Non-IT graduates may be put off from IT jobs due to a lack of technical qualifications, but the area of software testing is a plausible option, because they can offer a different yet complementary approach, particularly if the apps are meant for everyday, regular users.
Jeff Findlay, a senior solution architect, Asia-Pacific and Japan at Micro Focus, is one who said a lack of formal IT qualifications does not have to be a deterrent in considering software testing jobs. Findlay himself has a degree in architecture and worked in the construction industry for many years before moving to the IT field.
"The answer to whether software testing is a viable career for non-IT graduates is definitely yes," he said. "Many successful testers come to IT with diverse backgrounds, myself included. I moved to IT using my [architecture] graduate skills in organization, process and design to underpin the complex functions associated with software development lifecycle (SDLC) and testing."

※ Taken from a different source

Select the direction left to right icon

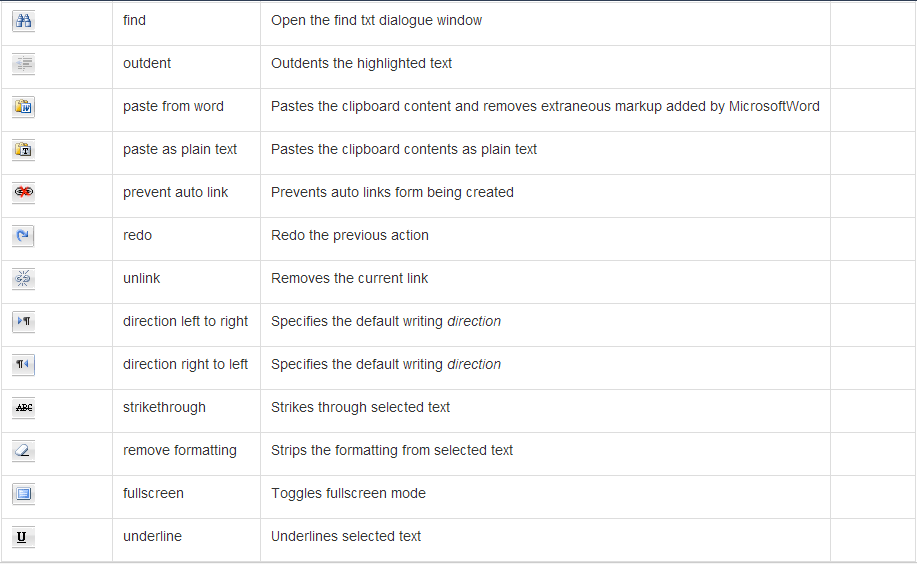(24, 322)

According to Findlay, having a general degree provides a broader mindset for testers to draw upon when doing testing. At the same time, they are able to clearly and solely focus on the testing activities, rather than worry about why and how a bug got introduced or what the best solution to an issue might be.
Two attributes are critical for good testers regardless of academic background, which non-IT persons can develop and receive training, he pointed out.
The first is domain knowledge, which is what separates good software testers from the rest, the Micro Focus executive said. The tester must know the business that surrounds the application under test and its various intricacies--which depend on what business and industry the employer is in, Findlay explained.
In the same vein, the tester must also understand the SDLC processes or models for the app as used by their employer, such as agile, iterative or waterfall, he said.
Peter Noblet, senior regional director of recruitment company Hays Information Technology, said non-IT testers do not have preconceived ideas about the functionality and technical capabilities of an application. This fresh approach means they might be able to give a more accurate view of issues that do impact the user experience when interacting with the software.
On the flipside, because of their lack of technical knowledge, non-IT testers do not understand the limitations of the app, and may have unrealistic expectations of what the software can do, he pointed out.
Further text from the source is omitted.